** Problem statement **
Reproduce the rows below verbatim, beginning with the first row and ending with the line that contains "point(36,271)", both included.

** Material to process **
+++++
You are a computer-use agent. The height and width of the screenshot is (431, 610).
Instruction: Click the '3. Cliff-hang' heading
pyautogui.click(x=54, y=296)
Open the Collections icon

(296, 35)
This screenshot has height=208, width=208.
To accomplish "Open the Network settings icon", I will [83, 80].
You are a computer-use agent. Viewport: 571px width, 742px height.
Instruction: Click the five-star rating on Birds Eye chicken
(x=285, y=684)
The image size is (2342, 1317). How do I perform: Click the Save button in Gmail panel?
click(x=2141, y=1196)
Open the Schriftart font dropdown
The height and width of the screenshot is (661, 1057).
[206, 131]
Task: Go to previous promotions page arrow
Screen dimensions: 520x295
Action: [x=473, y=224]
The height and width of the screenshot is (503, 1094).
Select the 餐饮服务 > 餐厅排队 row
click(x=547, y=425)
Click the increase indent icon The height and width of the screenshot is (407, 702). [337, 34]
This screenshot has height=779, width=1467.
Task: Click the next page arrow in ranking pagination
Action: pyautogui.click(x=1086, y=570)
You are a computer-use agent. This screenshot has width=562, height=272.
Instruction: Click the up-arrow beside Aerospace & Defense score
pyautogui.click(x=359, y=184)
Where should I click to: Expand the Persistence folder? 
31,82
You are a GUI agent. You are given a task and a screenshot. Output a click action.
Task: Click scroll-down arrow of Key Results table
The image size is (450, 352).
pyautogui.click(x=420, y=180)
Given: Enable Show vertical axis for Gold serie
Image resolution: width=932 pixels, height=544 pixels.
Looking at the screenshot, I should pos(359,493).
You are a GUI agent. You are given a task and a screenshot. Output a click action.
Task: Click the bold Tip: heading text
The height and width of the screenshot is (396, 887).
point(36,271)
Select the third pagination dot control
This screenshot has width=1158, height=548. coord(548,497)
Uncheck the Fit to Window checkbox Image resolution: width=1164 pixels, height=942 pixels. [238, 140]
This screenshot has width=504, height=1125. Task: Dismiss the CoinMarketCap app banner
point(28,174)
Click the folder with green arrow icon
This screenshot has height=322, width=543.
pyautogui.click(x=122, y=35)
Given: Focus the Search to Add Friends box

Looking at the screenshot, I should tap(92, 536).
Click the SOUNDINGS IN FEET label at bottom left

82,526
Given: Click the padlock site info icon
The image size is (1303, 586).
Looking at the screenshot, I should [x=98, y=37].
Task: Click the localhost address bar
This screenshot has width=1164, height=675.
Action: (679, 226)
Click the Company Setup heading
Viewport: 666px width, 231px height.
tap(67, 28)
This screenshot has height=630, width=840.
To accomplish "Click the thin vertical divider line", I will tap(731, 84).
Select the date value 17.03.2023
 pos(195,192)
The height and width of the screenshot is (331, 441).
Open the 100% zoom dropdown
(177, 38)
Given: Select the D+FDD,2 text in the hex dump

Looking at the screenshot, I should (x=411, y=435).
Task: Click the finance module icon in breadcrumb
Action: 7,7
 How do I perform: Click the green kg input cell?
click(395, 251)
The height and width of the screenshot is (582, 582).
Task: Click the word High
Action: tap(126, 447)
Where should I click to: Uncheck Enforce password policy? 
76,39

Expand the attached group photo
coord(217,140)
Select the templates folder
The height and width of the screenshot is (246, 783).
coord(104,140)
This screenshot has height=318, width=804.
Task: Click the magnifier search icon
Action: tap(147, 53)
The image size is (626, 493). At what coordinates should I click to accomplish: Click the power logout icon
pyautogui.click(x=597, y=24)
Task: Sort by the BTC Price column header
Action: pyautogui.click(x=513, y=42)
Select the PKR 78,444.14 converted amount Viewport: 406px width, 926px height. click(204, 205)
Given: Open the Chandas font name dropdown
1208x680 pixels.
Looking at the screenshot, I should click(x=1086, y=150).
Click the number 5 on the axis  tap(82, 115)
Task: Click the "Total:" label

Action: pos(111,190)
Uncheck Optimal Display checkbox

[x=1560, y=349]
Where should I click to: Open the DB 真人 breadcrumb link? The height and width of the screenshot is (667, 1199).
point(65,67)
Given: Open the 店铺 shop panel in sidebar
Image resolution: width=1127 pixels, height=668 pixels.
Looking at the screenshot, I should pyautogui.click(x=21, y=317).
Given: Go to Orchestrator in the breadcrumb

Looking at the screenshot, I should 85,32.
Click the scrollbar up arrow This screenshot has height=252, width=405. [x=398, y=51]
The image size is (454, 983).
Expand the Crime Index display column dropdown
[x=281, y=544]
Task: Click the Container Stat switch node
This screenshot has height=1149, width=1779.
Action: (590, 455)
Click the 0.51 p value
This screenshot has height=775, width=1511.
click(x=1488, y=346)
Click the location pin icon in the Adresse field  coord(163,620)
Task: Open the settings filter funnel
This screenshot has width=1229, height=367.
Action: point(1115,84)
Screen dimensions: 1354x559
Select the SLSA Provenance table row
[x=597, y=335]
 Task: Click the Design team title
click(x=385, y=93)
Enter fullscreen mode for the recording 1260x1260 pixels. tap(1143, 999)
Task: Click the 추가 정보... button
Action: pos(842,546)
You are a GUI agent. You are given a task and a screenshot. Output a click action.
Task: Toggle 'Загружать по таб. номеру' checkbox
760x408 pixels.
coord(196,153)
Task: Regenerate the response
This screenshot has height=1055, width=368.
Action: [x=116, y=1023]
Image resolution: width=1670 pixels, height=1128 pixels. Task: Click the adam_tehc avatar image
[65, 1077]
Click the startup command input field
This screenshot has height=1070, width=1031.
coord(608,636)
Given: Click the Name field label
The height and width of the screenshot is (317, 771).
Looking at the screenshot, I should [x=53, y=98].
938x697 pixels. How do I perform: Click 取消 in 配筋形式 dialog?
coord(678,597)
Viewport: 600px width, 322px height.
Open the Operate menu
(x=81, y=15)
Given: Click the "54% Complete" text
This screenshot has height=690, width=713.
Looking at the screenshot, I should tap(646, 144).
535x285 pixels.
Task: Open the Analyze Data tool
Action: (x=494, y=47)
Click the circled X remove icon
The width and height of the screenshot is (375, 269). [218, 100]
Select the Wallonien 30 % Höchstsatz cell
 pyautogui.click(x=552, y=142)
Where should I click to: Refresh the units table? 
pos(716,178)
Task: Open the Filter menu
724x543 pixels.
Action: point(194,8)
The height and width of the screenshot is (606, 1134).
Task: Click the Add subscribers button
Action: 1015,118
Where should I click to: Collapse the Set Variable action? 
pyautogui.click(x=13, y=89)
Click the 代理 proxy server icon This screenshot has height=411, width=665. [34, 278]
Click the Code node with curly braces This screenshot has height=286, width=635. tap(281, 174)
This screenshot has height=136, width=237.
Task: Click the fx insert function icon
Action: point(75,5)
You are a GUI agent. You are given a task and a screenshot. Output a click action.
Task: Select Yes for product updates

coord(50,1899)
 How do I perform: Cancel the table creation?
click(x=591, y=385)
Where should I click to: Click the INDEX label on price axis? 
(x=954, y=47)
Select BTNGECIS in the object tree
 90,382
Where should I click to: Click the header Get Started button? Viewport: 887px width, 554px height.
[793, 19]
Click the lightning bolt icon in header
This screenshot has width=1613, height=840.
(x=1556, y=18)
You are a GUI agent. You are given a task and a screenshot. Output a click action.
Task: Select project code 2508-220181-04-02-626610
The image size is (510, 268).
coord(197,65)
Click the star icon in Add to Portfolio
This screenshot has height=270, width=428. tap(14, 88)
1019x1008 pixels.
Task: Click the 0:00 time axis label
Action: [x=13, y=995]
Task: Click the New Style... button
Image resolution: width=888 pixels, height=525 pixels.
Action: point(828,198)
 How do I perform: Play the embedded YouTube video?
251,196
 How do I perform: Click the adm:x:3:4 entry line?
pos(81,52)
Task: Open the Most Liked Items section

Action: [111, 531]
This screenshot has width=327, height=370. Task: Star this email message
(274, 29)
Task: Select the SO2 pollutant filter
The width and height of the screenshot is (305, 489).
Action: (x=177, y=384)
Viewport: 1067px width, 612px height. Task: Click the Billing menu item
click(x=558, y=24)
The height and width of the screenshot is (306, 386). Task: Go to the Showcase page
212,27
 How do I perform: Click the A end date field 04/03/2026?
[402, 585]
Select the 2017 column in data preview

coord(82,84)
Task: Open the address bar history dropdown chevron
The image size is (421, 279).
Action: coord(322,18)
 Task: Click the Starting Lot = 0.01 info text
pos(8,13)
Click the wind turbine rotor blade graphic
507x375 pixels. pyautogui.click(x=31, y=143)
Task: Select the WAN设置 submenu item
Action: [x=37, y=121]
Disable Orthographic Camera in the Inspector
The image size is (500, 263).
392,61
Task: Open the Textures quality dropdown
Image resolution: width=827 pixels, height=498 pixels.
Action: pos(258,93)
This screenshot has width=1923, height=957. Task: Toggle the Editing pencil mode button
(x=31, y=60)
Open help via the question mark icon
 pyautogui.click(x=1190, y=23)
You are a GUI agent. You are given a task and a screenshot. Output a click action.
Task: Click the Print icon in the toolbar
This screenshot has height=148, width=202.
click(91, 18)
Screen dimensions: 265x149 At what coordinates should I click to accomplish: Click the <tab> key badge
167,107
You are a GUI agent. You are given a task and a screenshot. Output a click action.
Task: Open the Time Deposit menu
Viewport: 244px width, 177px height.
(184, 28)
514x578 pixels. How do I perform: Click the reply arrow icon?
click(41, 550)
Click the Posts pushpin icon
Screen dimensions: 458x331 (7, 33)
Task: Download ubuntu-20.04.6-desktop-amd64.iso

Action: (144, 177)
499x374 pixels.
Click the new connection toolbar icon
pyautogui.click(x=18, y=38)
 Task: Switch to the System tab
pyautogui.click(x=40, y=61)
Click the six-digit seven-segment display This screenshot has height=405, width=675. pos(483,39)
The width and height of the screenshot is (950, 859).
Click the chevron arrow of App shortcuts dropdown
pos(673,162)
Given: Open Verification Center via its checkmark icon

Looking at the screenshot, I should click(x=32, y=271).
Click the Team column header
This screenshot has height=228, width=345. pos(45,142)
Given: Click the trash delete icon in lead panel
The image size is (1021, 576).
+++++
** Full solution **
You are a computer-use agent. The height and width of the screenshot is (431, 610).
Instruction: Click the '3. Cliff-hang' heading
pyautogui.click(x=54, y=296)
Open the Collections icon

(296, 35)
This screenshot has height=208, width=208.
To accomplish "Open the Network settings icon", I will [83, 80].
You are a computer-use agent. Viewport: 571px width, 742px height.
Instruction: Click the five-star rating on Birds Eye chicken
(x=285, y=684)
The image size is (2342, 1317). How do I perform: Click the Save button in Gmail panel?
click(x=2141, y=1196)
Open the Schriftart font dropdown
The height and width of the screenshot is (661, 1057).
[206, 131]
Task: Go to previous promotions page arrow
Screen dimensions: 520x295
Action: [x=473, y=224]
The height and width of the screenshot is (503, 1094).
Select the 餐饮服务 > 餐厅排队 row
click(x=547, y=425)
Click the increase indent icon The height and width of the screenshot is (407, 702). [337, 34]
This screenshot has height=779, width=1467.
Task: Click the next page arrow in ranking pagination
Action: pyautogui.click(x=1086, y=570)
You are a computer-use agent. This screenshot has width=562, height=272.
Instruction: Click the up-arrow beside Aerospace & Defense score
pyautogui.click(x=359, y=184)
Where should I click to: Expand the Persistence folder? 
31,82
You are a GUI agent. You are given a task and a screenshot. Output a click action.
Task: Click scroll-down arrow of Key Results table
The image size is (450, 352).
pyautogui.click(x=420, y=180)
Given: Enable Show vertical axis for Gold serie
Image resolution: width=932 pixels, height=544 pixels.
Looking at the screenshot, I should pos(359,493).
You are a GUI agent. You are given a task and a screenshot. Output a click action.
Task: Click the bold Tip: heading text
The height and width of the screenshot is (396, 887).
point(36,271)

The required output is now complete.